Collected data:
- Opening Delimiter -

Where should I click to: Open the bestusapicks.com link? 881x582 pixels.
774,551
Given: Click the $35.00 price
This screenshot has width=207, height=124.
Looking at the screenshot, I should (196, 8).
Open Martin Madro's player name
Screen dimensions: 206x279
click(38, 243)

- Closing Delimiter -

■ PROBLEM REQUIREMENTS
Using the data above, restate every record word for word.

■ EXPECTED ANSWER
Where should I click to: Open the bestusapicks.com link? 881x582 pixels.
774,551
Given: Click the $35.00 price
This screenshot has width=207, height=124.
Looking at the screenshot, I should (196, 8).
Open Martin Madro's player name
Screen dimensions: 206x279
click(38, 243)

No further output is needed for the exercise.